_TEXT EXTRACT_
-.-.-
Model-Free Reinforcement Learning¶
Two-Armed Bandit Task - 1Q1α1β Rescorla-Wagner Model¶
This example demonstrates parameter recovery for a simple two-armed bandit reinforcement learning task. On each trial the participant chooses between two options with different reward probabilities. Choices are generated with a Rescorla–Wagner model using an inverse-temperature parameter (beta) and a learning rate (alpha).
$$ \textbf{Expected value update:}\quad Q_{t+1}^k = Q_t^k + \alpha \cdot \delta_t \tag{1} $$
$$ \textbf{Prediction error:}\quad \delta_t = r_t - Q_t^k \tag{2} $$
$$ \textbf{Choice rule (softmax):}\quad p_t(\text{choose }k)=\frac{\exp(\beta \cdot Q_t^k)}{\sum_{k=1}^{K}\exp(\beta \cdot Q_t^k)} \tag{3} $$
import numpy as np
from pyem import EMModel
from pyem.models.rl_mf import rw1a1b_model
from params import build_params
# ModelSpec bundles this model's identity, description, and sim/fit entry points
print(f"Model ID : {rw1a1b_model.id}")
print(f"Description: {rw1a1b_model.desc}")
print(f"Spec : {rw1a1b_model.spec}")
Model ID : rw1a1b
Description: Rescorla-Wagner model with a single learning rate.
Choices are generated via a softmax over learned expected values.
Free parameters: inverse temperature (beta), learning rate (alpha).
Spec : {'rl': {'softmax': ['beta'], 'rw': ['alpha']}}
# simulate computer agents completing the two-armed task
nsubjects, nblocks, ntrials = 100, 6, 24
# generate "true" parameters using the shared parameter registry (examples/params.py)
param_names, param_xform, true_params = build_params(["beta", "alpha"], nsubjects)
# use EMModel.recover to run simulation, fitting and recovery metrics
model = EMModel(all_data=None, fit_func=rw1a1b_model.fit,
param_names=param_names,
param_xform=param_xform,
simulate_func=rw1a1b_model.sim)
recovery = model.recover(true_params,
pr_inputs=['choices','rewards'],
nblocks=nblocks, ntrials=ntrials
)
# scatter plot of recovered parameters
fig = model.plot_recovery(recovery)
recover(): this model's data and outfit now reflect the recovery fit; the recovered estimates are also in the returned dict['recovery_model'].
The recovery dictionary also contains numerical summaries such as
recovery['correlation'], which provides a correlation coefficient for each
parameter.
Model-Free Reinforcement Learning in Social Contexts¶
The following two examples demonstrate parameter recovery for different versions of a two-armed bandit reinforcement learning task, in which the agent learns how their actions affect themselves and another target. On each trial the agent chooses between different options with different outcome probabilities. Choices are generated with an adapted Rescorla–Wagner model using an inverse-temperature parameter (beta) and distinct learning rates (alpha) depending on the target.
-.-.-
_RAW DATA_
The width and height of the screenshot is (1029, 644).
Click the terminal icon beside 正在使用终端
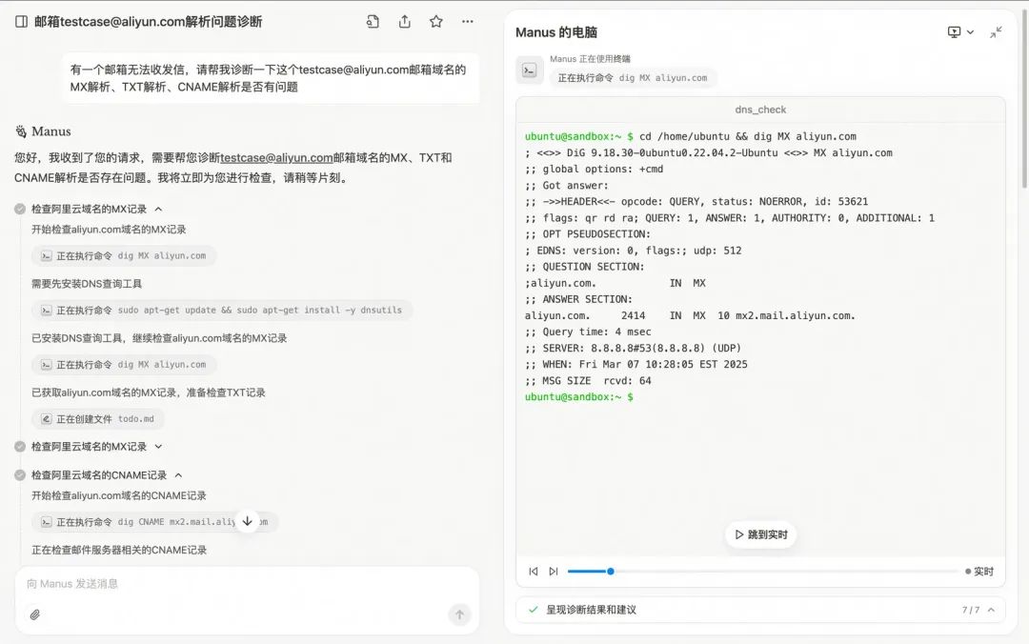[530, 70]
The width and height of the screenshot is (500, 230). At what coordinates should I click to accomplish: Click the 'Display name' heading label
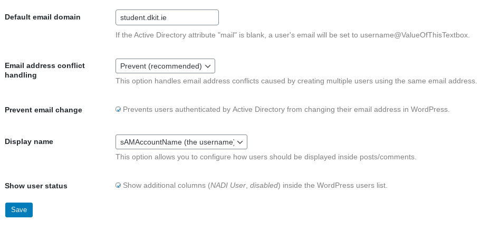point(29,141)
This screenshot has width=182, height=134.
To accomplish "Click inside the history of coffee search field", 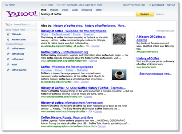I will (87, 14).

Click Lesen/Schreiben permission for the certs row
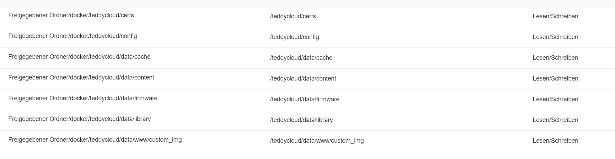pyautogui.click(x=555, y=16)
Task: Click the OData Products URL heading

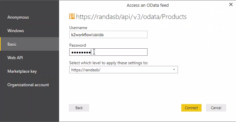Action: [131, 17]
-.-.-
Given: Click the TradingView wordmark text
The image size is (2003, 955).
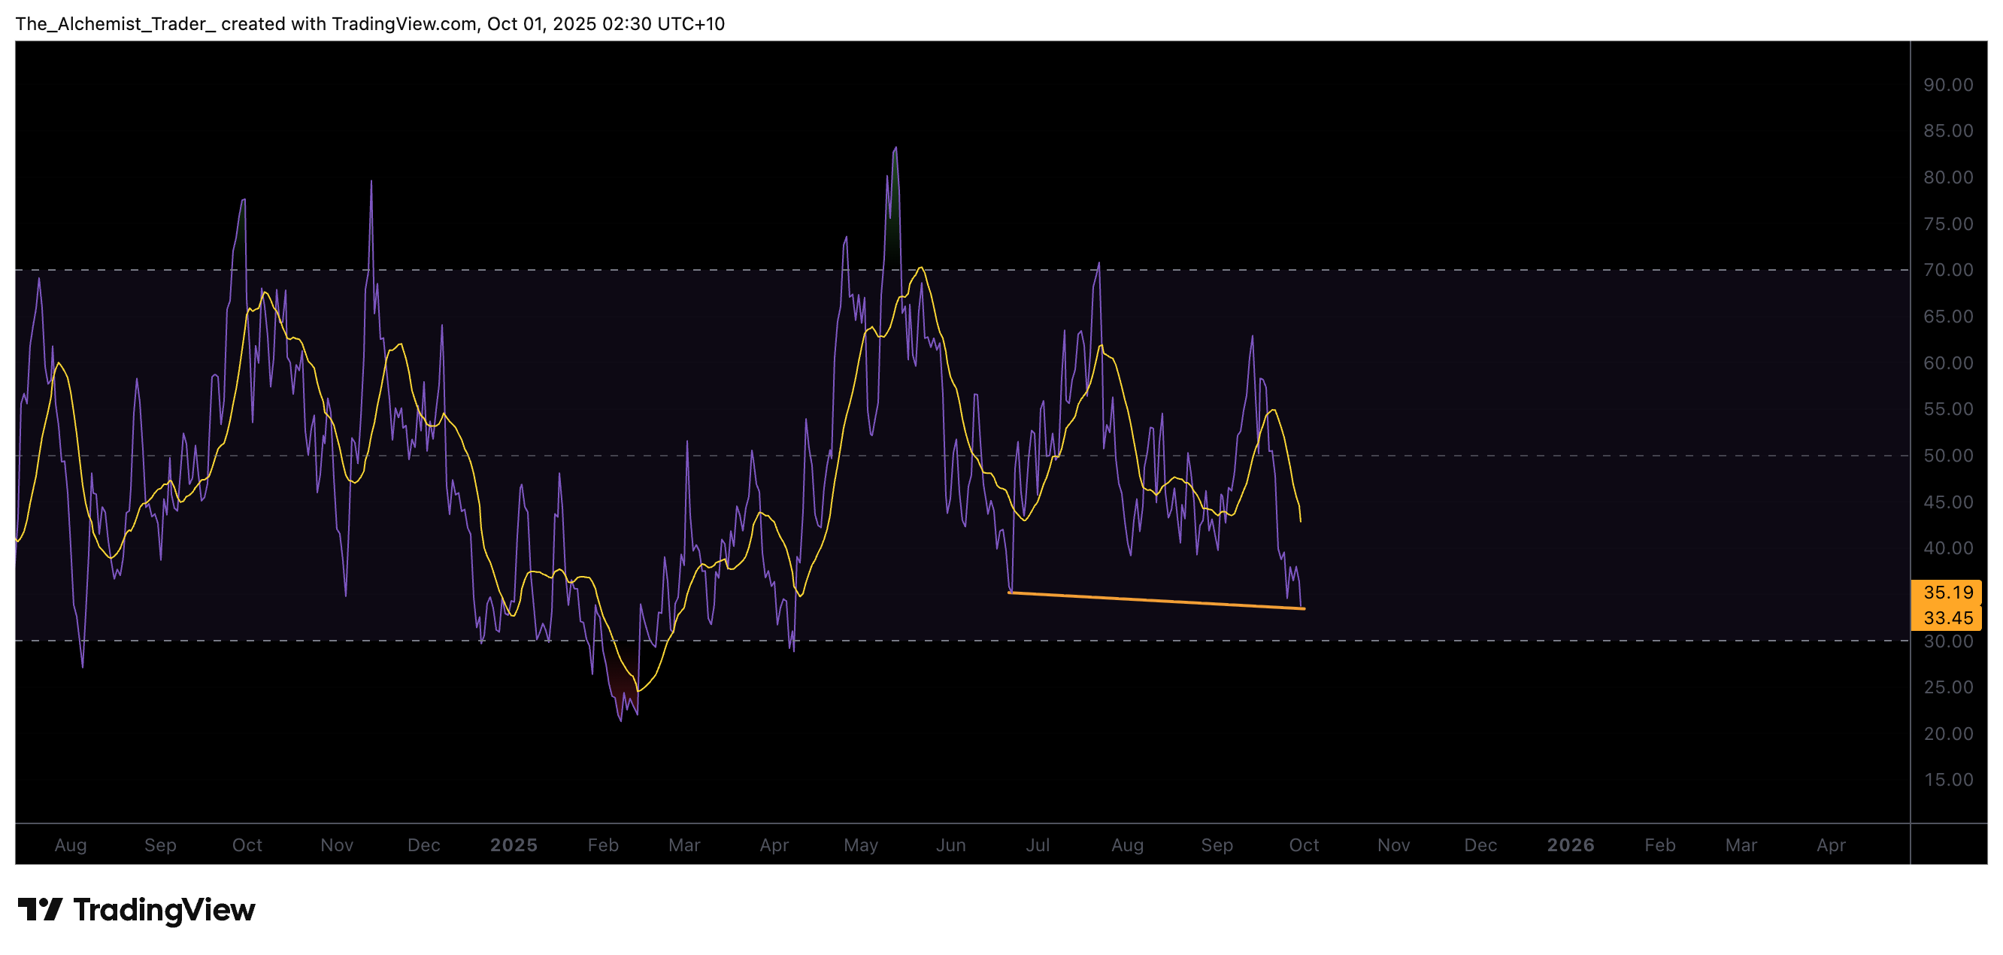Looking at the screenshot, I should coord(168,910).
-.-.-
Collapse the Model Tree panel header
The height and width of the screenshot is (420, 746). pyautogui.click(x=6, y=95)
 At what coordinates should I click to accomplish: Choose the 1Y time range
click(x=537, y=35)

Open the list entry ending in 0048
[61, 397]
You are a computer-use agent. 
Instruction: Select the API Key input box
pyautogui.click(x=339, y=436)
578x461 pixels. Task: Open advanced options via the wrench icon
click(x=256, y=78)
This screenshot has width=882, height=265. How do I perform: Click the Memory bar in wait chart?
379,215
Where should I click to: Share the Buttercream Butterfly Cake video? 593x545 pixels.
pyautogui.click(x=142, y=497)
-.-.-
_DIRECTIONS_
1. According to the reinforcement learning text, what does recovery['correlation'] provide?
2. Write out the stretch of the reinforcement learning text from "Free parameters: inverse" through "parameter registry (examples/params.py)", switching "computer agents" to "simulated agents".
None of the records is needed for this work.

_ANSWERS FOR THIS EXERCISE_
1. It provides a correlation coefficient for each parameter.

2.
Free parameters: inverse temperature (beta), learning rate (alpha).
Spec : {'rl': {'softmax': ['beta'], 'rw': ['alpha']}}
# simulate simulated agents completing the two-armed task
nsubjects, nblocks, ntrials = 100, 6, 24
# generate "true" parameters using the shared parameter registry (examples/params.py)